___ RAW DATA

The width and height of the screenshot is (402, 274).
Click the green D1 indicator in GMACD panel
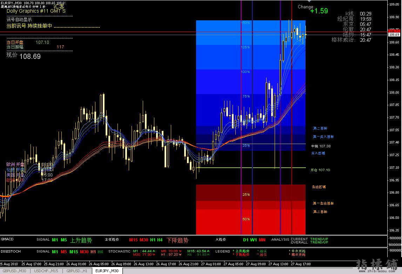[246, 240]
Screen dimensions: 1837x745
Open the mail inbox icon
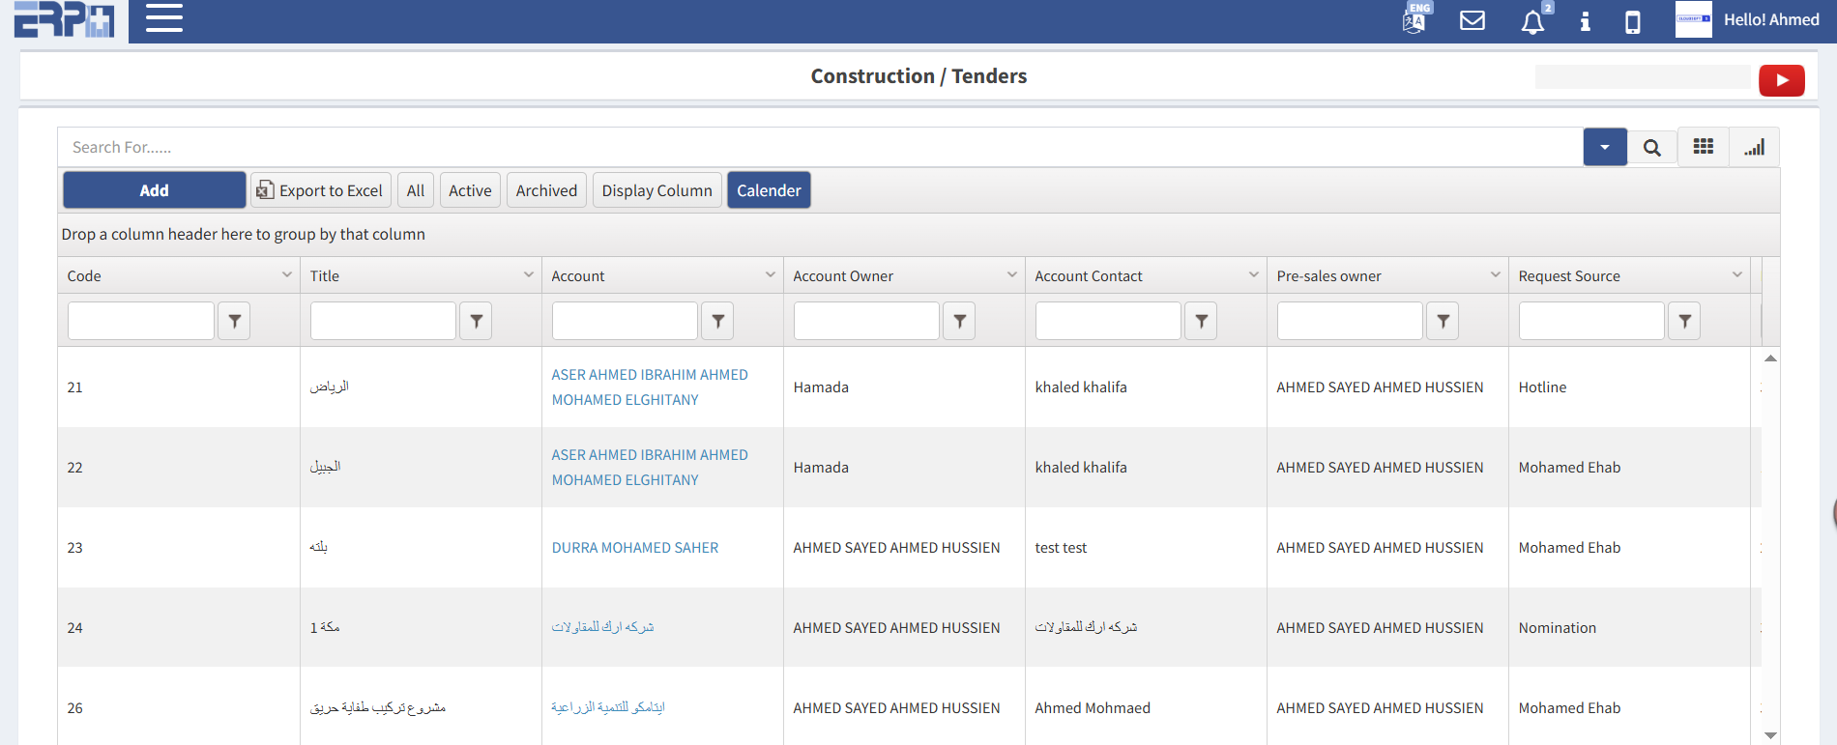[x=1472, y=20]
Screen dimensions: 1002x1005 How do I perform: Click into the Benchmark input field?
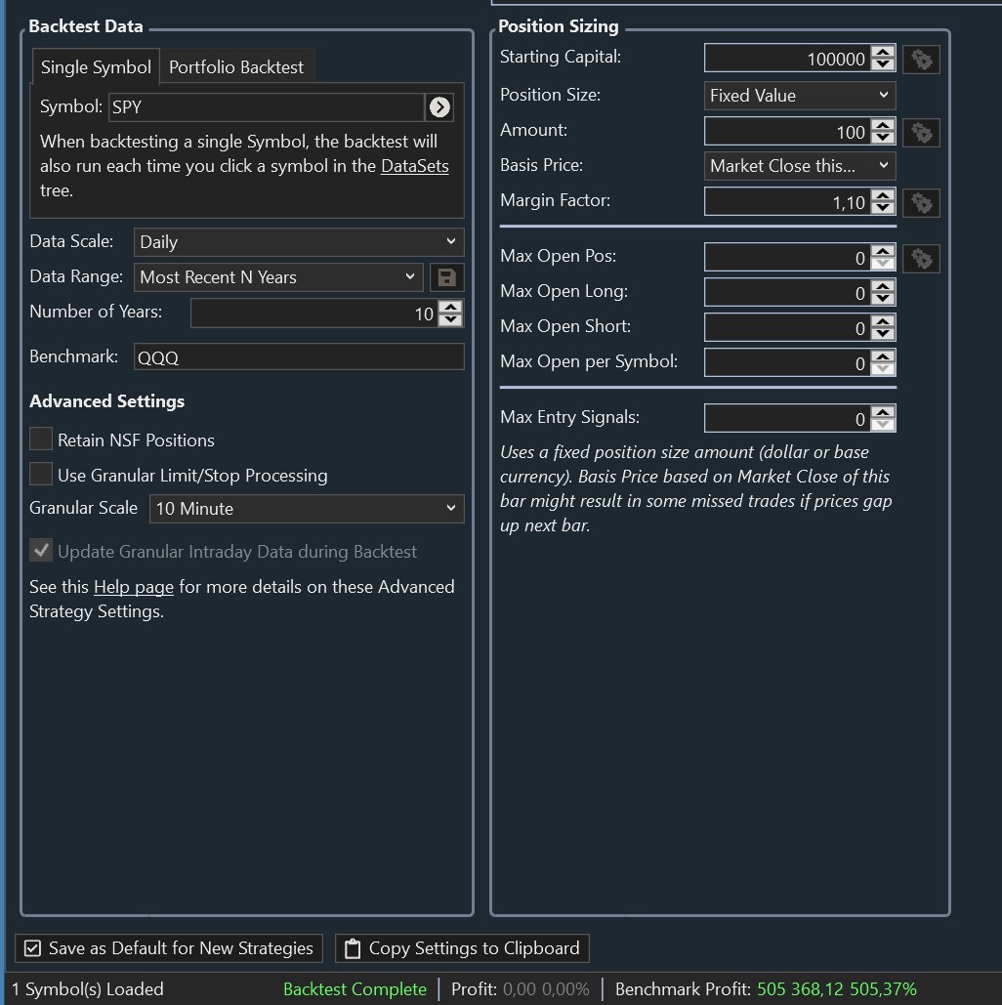298,357
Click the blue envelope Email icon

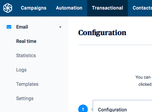(x=9, y=27)
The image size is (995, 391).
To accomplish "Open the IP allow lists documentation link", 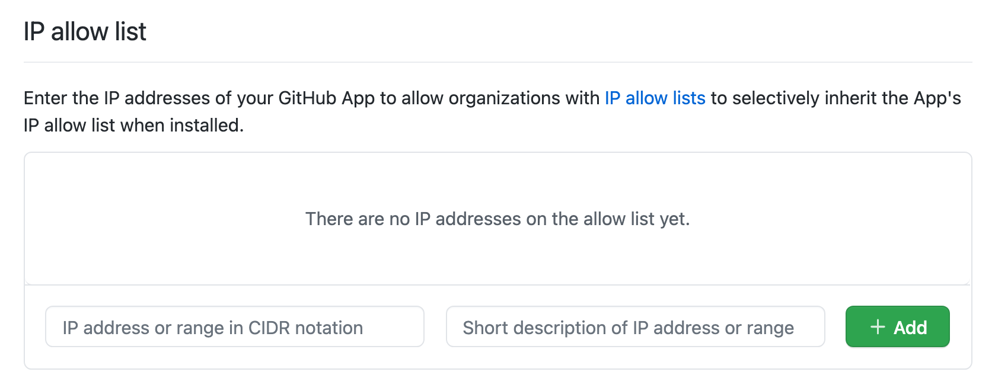I will (x=654, y=98).
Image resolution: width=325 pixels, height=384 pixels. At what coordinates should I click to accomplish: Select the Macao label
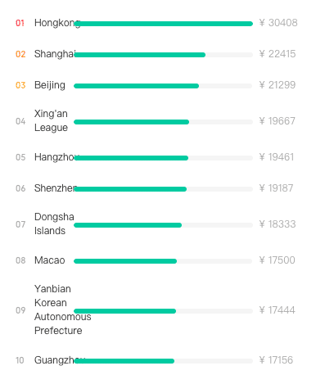(x=50, y=260)
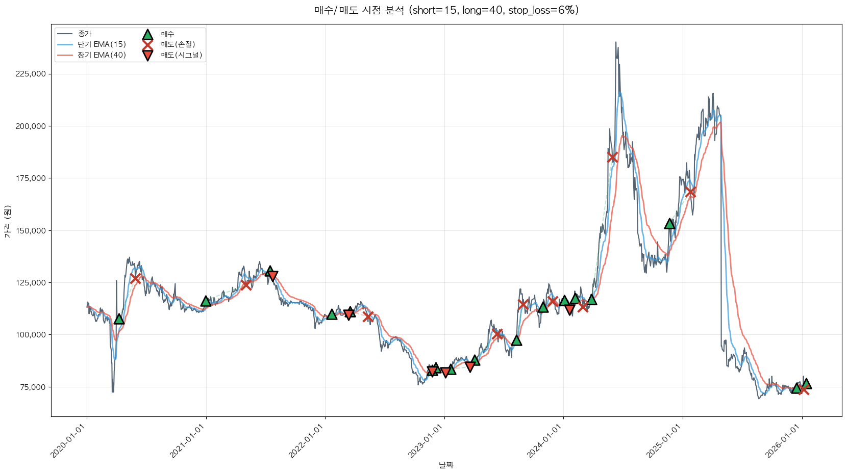Click the chart title with stop_loss=6%

point(446,10)
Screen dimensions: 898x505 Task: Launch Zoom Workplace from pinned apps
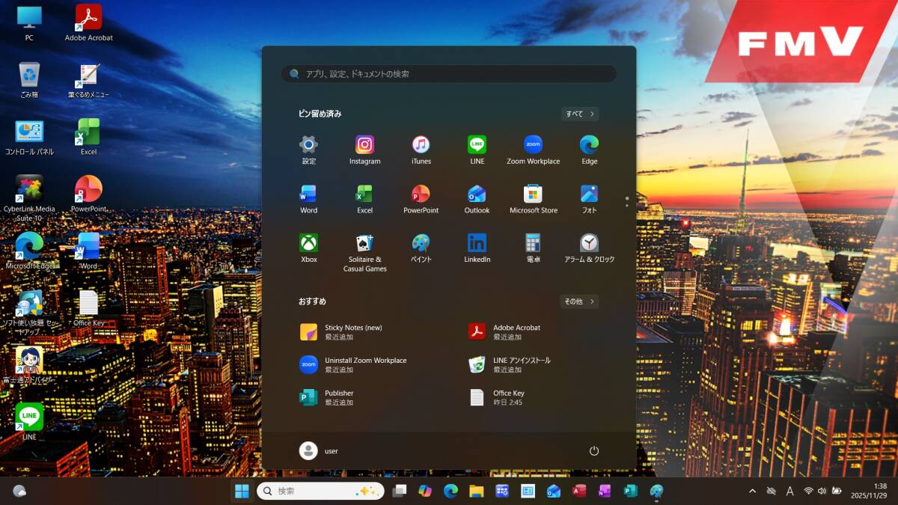tap(533, 150)
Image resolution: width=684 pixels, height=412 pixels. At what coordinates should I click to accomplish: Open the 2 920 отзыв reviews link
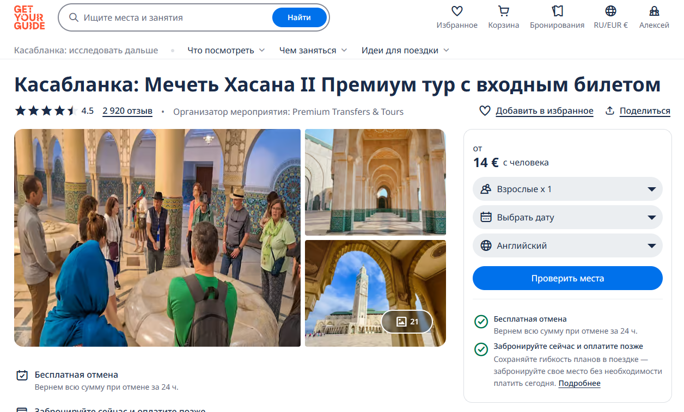pyautogui.click(x=127, y=111)
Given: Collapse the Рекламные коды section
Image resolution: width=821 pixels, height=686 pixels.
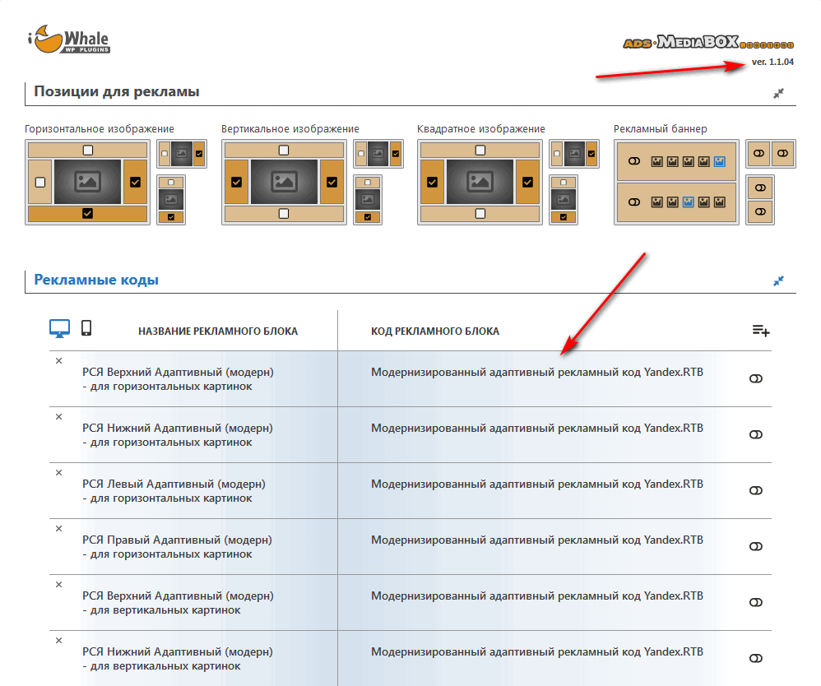Looking at the screenshot, I should (778, 281).
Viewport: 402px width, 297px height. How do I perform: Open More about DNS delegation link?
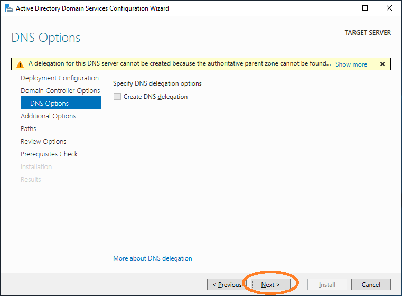tap(153, 258)
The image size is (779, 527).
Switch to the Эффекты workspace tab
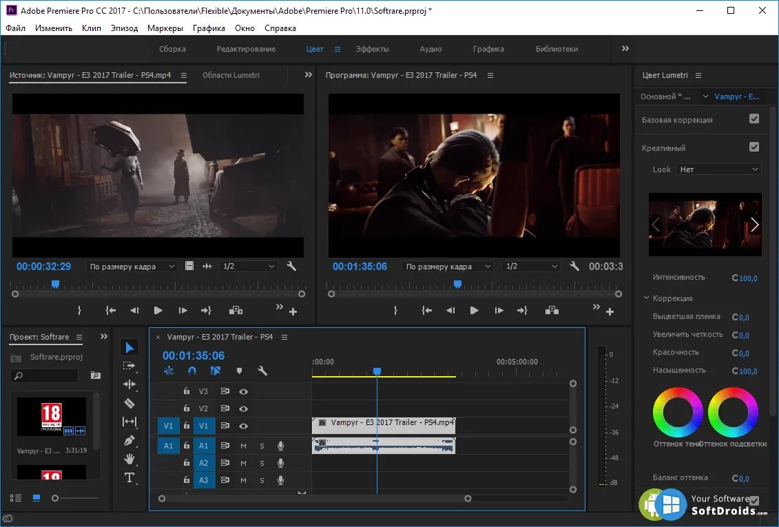[372, 49]
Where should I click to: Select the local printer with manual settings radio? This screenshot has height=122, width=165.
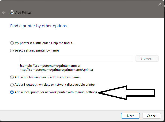12,92
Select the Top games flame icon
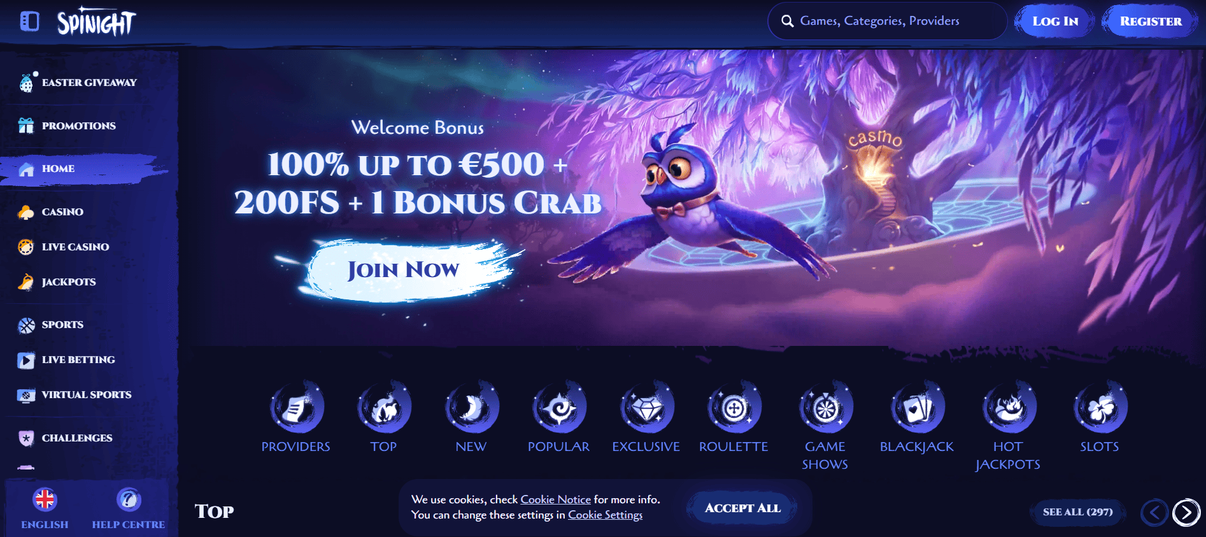 384,407
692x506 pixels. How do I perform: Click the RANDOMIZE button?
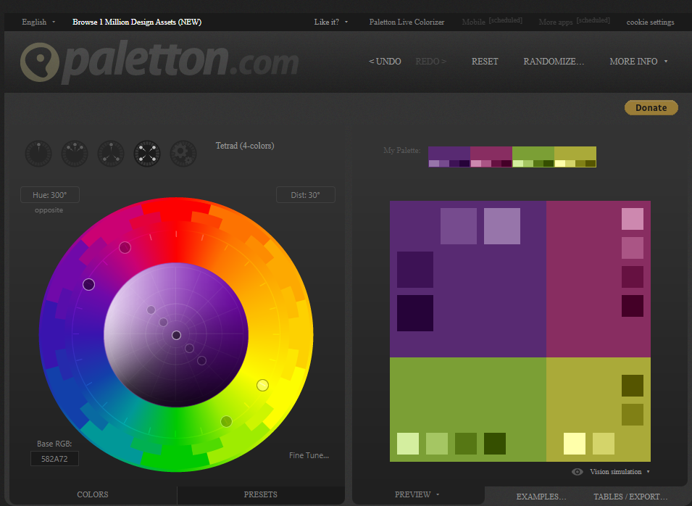[554, 62]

______

* **WORK ORDER**:
Take from the listing above each line in which the string "size" is found.

* **COMPLETED TASK**:
The image size is (995, 391).
The image size is (779, 527).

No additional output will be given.